Summary: Before Mirai Trunks enters the time machine, he reflects.
Author's notes: Short little appetiser to get my feet wet in a new fandom. In other words: first Dragonball Z fan fiction. Big thanks as always to my wonderful beta-reader, WeasleyTwin2, who I quite simply couldn't get by without.
Hope.
There is this man, I barely know ...
Hope. It could keep a man breathing, engulf him in its fragile innocence. It could be mother, lover, ultimately a betrayer. For Hope was the final fury cast from Pandora's box, the last of the conflicts. Man had been wrong to assume that the last conflict was their saviour, neglected to wonder why Hope had been in the box in the first place. For, although Hope could save a man, it could crush him just as easily.
Here, it could be deadly.
Many had fallen foul of Hope. Fairy tales and dreams had spurred people on, and many had chosen to live in their fantasy worlds over the torrid reality that had such a suffocating grasp on them all.
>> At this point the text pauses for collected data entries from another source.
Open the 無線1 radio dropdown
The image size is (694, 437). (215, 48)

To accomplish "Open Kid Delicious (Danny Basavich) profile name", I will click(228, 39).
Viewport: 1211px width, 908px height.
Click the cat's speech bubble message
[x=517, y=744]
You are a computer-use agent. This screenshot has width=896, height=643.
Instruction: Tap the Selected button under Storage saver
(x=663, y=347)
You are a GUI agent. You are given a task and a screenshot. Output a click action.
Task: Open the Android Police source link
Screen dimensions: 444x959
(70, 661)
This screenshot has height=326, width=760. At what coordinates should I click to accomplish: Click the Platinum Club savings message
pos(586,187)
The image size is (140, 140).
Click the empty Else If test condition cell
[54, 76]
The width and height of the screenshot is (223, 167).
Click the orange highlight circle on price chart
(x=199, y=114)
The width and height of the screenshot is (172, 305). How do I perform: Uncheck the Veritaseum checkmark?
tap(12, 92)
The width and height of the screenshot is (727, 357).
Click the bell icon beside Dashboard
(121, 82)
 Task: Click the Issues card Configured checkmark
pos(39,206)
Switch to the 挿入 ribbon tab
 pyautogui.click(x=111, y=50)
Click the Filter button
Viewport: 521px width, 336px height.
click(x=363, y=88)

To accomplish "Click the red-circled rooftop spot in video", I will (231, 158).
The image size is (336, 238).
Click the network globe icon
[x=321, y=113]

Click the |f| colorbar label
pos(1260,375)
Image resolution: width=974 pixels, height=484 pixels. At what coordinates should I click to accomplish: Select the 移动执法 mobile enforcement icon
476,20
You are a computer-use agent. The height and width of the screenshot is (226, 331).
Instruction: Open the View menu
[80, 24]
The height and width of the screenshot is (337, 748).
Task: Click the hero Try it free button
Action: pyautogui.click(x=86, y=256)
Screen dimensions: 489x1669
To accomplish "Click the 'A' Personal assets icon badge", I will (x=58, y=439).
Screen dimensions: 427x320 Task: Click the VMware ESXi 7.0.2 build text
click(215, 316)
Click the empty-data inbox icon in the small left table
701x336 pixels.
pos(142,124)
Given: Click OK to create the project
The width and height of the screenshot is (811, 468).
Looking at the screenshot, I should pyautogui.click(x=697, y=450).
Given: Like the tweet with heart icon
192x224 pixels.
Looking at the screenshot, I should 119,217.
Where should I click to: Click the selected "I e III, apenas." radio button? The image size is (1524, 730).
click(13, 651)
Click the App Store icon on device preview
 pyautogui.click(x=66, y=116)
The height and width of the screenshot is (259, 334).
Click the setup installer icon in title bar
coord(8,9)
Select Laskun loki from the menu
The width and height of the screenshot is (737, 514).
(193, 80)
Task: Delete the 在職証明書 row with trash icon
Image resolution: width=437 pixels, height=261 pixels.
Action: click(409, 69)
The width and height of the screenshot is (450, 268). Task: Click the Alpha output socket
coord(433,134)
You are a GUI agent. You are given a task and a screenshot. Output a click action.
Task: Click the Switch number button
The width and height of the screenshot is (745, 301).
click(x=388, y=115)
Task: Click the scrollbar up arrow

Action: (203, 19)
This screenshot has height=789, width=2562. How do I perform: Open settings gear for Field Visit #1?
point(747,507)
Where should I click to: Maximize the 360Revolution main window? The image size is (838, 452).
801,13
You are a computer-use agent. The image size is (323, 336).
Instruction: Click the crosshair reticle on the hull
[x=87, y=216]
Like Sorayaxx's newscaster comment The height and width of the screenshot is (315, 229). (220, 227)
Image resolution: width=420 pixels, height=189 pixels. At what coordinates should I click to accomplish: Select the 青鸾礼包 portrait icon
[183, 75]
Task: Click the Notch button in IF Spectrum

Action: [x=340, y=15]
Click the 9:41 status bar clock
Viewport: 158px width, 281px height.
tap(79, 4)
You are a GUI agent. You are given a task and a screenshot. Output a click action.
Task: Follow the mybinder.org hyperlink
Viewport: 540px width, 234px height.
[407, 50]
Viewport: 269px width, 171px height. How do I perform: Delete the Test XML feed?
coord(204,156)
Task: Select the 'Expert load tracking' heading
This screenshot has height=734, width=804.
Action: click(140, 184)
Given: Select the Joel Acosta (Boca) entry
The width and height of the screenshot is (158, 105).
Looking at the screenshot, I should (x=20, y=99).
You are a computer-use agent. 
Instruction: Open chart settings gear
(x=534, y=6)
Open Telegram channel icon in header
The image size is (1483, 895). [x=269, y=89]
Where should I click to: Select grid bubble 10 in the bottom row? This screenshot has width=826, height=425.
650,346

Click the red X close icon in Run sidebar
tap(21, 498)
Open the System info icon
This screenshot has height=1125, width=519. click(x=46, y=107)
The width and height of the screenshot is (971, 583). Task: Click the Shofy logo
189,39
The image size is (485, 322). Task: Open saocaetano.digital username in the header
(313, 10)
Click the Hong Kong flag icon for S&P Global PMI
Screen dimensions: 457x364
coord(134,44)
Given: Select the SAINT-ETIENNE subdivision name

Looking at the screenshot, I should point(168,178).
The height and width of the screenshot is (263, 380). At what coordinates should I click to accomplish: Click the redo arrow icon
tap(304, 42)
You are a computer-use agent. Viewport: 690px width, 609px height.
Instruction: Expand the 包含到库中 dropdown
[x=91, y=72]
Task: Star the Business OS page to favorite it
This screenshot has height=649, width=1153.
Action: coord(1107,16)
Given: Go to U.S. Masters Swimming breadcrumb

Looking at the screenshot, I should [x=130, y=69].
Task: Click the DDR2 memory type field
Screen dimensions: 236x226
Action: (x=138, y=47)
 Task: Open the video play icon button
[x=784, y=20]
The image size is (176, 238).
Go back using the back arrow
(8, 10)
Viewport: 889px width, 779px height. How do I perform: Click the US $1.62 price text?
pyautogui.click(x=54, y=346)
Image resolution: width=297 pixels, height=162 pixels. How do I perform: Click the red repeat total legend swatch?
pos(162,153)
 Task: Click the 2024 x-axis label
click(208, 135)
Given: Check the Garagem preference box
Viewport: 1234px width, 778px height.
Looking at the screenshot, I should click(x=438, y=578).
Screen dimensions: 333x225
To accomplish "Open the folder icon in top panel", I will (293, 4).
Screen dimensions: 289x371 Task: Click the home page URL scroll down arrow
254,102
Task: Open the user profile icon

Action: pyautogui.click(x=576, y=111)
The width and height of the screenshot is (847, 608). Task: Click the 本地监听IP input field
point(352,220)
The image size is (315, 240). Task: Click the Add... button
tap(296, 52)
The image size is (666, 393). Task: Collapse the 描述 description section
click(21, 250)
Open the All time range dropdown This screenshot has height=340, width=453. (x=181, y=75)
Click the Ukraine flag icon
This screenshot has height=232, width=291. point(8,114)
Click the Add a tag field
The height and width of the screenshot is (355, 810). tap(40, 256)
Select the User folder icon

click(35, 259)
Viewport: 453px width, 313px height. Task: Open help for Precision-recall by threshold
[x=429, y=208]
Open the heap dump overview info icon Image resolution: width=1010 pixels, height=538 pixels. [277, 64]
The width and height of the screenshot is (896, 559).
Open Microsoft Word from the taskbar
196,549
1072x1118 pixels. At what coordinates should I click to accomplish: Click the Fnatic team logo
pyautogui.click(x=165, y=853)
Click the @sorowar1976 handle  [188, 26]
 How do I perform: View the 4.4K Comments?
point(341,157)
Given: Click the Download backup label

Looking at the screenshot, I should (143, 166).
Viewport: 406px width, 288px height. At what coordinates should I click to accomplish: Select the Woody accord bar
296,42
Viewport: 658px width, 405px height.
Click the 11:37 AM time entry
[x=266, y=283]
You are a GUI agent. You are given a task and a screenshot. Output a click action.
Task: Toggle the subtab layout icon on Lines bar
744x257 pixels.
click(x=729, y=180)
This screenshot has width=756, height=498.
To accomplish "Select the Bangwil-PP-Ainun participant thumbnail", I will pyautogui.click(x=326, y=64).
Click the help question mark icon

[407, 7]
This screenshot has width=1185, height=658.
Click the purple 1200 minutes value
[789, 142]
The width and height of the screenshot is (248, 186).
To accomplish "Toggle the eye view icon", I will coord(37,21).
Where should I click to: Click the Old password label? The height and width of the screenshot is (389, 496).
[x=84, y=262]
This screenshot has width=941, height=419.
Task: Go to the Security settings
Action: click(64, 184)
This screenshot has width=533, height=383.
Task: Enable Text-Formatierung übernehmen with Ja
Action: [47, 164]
Denial was a well versed friend of Hope, and together they had destroyed a world that perhaps once could have fought back.
But they hadn't. Too few of them had stood up against the threat, and time had whittled down those who dared to, destroying them with an ease that made others too fearful to take the fallen fews place.
Hope had destroyed those who believed they could make a difference, and Hope had led to the destruction of their world when others believed that 'someone else' would save them from their fate.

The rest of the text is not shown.